→ EXERCISE DETAILS:
For each line below, write it out exactly as it appears.

→ DATASET RECORDS:

++++++++++++++++++++

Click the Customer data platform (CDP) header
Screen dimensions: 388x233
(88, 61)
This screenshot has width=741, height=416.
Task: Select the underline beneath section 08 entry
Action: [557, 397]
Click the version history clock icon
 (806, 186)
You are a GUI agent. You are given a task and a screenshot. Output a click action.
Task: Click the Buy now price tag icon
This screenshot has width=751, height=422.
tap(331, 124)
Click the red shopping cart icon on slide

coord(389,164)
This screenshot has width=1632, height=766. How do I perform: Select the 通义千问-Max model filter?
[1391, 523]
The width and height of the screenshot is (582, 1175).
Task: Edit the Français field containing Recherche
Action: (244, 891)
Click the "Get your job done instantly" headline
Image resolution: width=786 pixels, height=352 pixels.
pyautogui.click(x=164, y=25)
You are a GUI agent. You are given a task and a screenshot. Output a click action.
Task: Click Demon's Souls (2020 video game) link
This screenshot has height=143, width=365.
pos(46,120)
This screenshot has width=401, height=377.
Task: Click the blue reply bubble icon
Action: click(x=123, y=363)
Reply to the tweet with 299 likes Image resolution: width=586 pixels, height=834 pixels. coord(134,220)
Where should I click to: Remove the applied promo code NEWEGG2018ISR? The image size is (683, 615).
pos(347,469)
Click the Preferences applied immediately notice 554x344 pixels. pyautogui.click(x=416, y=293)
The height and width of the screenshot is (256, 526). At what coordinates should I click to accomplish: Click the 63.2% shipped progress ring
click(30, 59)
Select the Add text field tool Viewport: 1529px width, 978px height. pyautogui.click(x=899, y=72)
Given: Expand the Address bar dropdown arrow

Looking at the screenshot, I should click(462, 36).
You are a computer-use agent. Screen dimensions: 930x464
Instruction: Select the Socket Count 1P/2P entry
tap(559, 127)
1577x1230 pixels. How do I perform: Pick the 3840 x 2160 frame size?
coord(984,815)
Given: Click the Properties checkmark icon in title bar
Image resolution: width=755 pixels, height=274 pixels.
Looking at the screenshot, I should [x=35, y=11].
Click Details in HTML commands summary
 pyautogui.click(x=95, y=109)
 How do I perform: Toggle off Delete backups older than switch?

++++++++++++++++++++

→ RESPONSE TO THIS EXERCISE:
Click the Customer data platform (CDP) header
Screen dimensions: 388x233
(88, 61)
This screenshot has width=741, height=416.
Task: Select the underline beneath section 08 entry
Action: [557, 397]
Click the version history clock icon
 (806, 186)
You are a GUI agent. You are given a task and a screenshot. Output a click action.
Task: Click the Buy now price tag icon
This screenshot has width=751, height=422.
tap(331, 124)
Click the red shopping cart icon on slide

coord(389,164)
This screenshot has width=1632, height=766. How do I perform: Select the 通义千问-Max model filter?
[1391, 523]
The width and height of the screenshot is (582, 1175).
Task: Edit the Français field containing Recherche
Action: (244, 891)
Click the "Get your job done instantly" headline
Image resolution: width=786 pixels, height=352 pixels.
pyautogui.click(x=164, y=25)
You are a GUI agent. You are given a task and a screenshot. Output a click action.
Task: Click Demon's Souls (2020 video game) link
This screenshot has height=143, width=365.
pos(46,120)
This screenshot has width=401, height=377.
Task: Click the blue reply bubble icon
Action: click(x=123, y=363)
Reply to the tweet with 299 likes Image resolution: width=586 pixels, height=834 pixels. coord(134,220)
Where should I click to: Remove the applied promo code NEWEGG2018ISR? The image size is (683, 615).
pos(347,469)
Click the Preferences applied immediately notice 554x344 pixels. pyautogui.click(x=416, y=293)
The height and width of the screenshot is (256, 526). At what coordinates should I click to accomplish: Click the 63.2% shipped progress ring
click(30, 59)
Select the Add text field tool Viewport: 1529px width, 978px height. pyautogui.click(x=899, y=72)
Given: Expand the Address bar dropdown arrow

Looking at the screenshot, I should click(462, 36).
You are a computer-use agent. Screen dimensions: 930x464
Instruction: Select the Socket Count 1P/2P entry
tap(559, 127)
1577x1230 pixels. How do I perform: Pick the 3840 x 2160 frame size?
coord(984,815)
Given: Click the Properties checkmark icon in title bar
Image resolution: width=755 pixels, height=274 pixels.
Looking at the screenshot, I should [x=35, y=11].
Click Details in HTML commands summary
 pyautogui.click(x=95, y=109)
 How do I perform: Toggle off Delete backups older than switch?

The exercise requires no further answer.